In this issue, we present five manuscripts on topics ranging from preclinical models examining the effect of medications on neonatal brain injury to treatment of refractory agitation in neonates to the treatment of infantile spasms in patients with trisomy 21.
Lim et al. published a study on the pharmacokinetics of 7,8-dihydroxyflavone (7,8-DHF) in a neonatal mouse model of hypoxic-ischemic brain injury. This study aimed to test the impact of sex on pharmacokinetics of 7,8 DHF, given that this therapy has shown differing neuroprotection females and males in preclinical models. The pharmacokinetic analysis in this study demonstrates no difference in the pharmacokinetics of 7,8 DHF in males and females but that hypoxic-ischemic brain injury itself was associated with reduced clearance of the drug. These findings will help guide future studies of this promising neuroprotective therapy in neonatal brain injury.
Another preclinical study by Witherspoon et al. in this issue examined the effect of two newer generation anti-seizures medications (ASM) on cell death in the neonatal rodent brain. Several ASMs are associated with neurotoxicity and long-term behavioral changes. This study tested the effects of brivaracetam (BRV) and perampanel (PER) on cell death in the neonatal rat brain and found that neither drug exhibited signs of neurotoxicity. These promising findings suggest that these drugs may offer a safer option for the treatment of early-life seizures.
Chamakioti et al. published a comprehensive review on the role of zinc in the premature brain. The essential micronutrient, zinc, is critical in many facets of neurologic functions and development. Preterm infants are at risk for zinc deficiency and supplementation of zinc is associated with decreased mortality and increased weight gain in this population. This review also highlights some key knowledge gaps in this area and potential future directions in this field of research.

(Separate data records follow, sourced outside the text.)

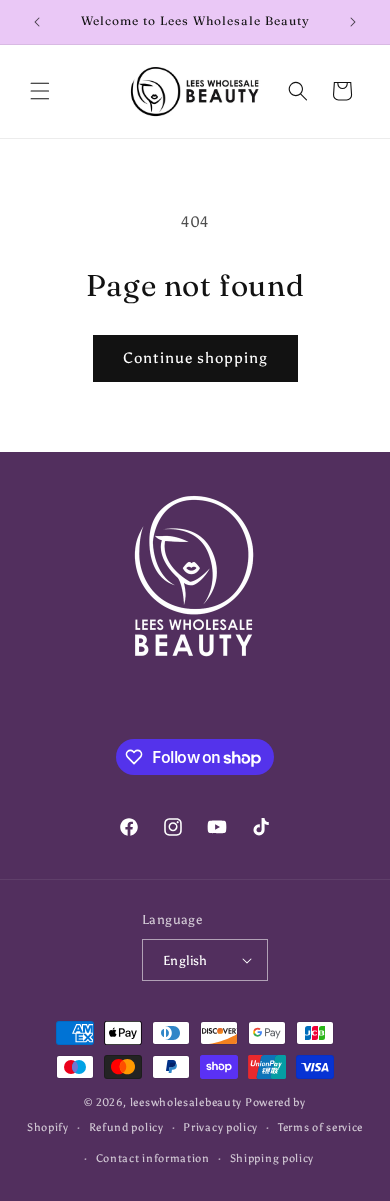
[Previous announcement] (37, 22)
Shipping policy (272, 1158)
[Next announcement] (353, 22)
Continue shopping (195, 358)
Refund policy (126, 1127)
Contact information (153, 1158)
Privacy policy (220, 1127)
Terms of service (320, 1127)
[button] (40, 91)
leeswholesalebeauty (186, 1102)
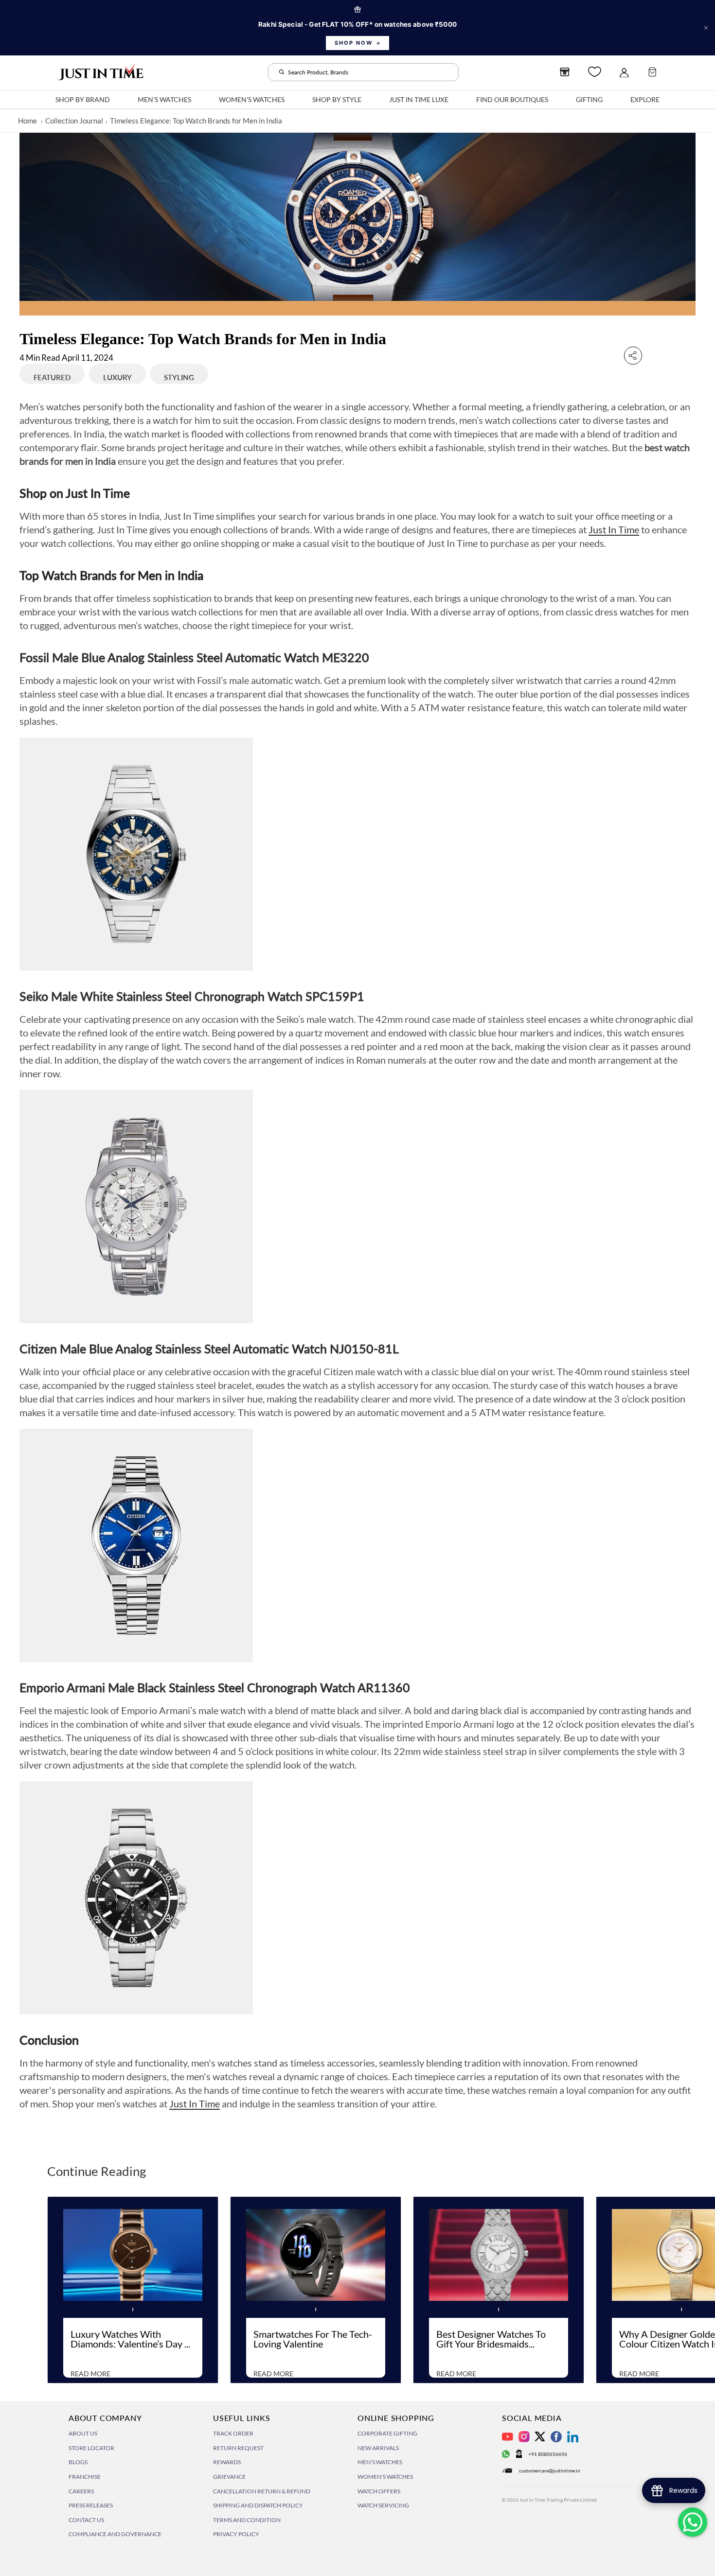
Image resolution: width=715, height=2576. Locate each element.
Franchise (85, 2476)
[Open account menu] (624, 72)
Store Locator (91, 2448)
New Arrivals (378, 2448)
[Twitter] (540, 2436)
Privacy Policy (236, 2534)
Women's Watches (385, 2476)
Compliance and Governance (115, 2534)
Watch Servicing (383, 2505)
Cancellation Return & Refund (261, 2491)
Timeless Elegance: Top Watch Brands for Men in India (196, 120)
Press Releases (91, 2505)
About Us (83, 2433)
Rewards (227, 2462)
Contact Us (86, 2519)
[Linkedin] (572, 2436)
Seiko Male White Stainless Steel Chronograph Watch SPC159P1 (191, 996)
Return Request (238, 2448)
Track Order (233, 2433)
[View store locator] (565, 72)
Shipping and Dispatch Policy (258, 2505)
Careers (81, 2491)
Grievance (229, 2476)
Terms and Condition (247, 2519)
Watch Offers (379, 2491)
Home (27, 120)
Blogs (78, 2462)
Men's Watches (380, 2462)
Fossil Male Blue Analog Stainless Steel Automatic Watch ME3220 (194, 657)
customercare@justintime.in (549, 2470)
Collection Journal (74, 120)
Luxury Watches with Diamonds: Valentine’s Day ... (130, 2339)
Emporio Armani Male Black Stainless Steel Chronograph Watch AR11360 (214, 1687)
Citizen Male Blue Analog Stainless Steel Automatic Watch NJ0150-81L (209, 1348)
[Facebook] (556, 2436)
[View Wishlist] (594, 72)
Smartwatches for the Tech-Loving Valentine (312, 2339)
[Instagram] (524, 2436)
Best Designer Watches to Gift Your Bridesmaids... (491, 2339)
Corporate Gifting (387, 2433)
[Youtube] (507, 2436)
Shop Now (354, 42)
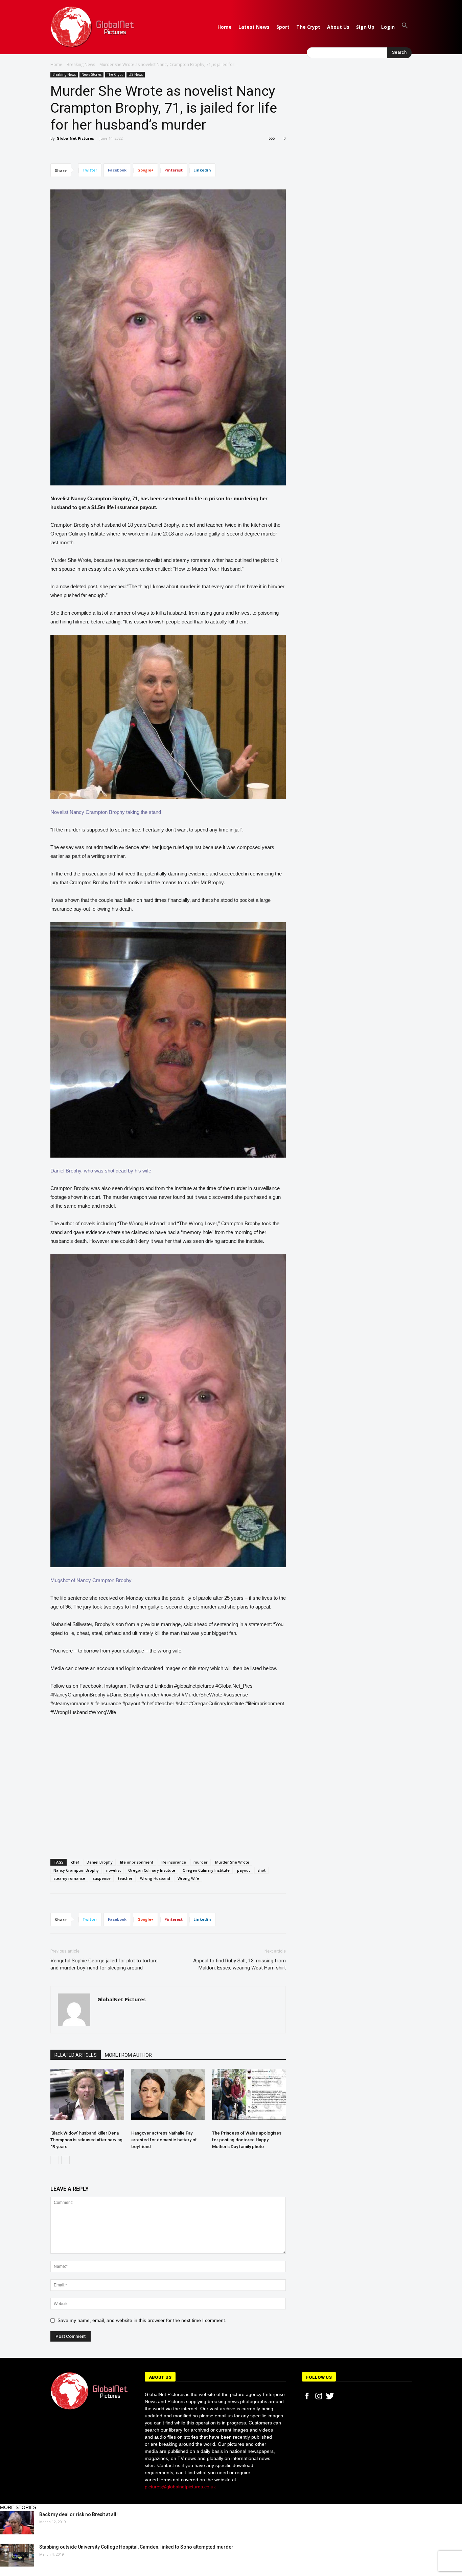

A perspective piece by Beatty et al. discussed refractory agitation in the neonatal intensive care unit population. This paper reviewed high-risk populations and potential therapies and strategies for management of this common problem in hospitalized neonates. This paper highlights a clinical pathway for management of these patients that includes both non-pharmacologic and pharmacologic therapies.
Lastly, Chen et al. utilized the multi-center, prospective National Infantile Spasms Consortium database to examine standard treatments for infantile epileptic spasms syndrome (IESS) in children with trisomy 21. These authors found that epileptic spasms were the first presenting seizure type in children with trisomy 21 and that when compared to vigabatrin and oral corticosteroids, adrenocorticotropic hormone may have superior efficacy for clinical and electrographic outcomes in this population.
This Research Topic issue assembled a wide-ranging collection of papers on the most up-to-date information and research on effects of commonly used and emerging medications on the vulnerable, developing brain.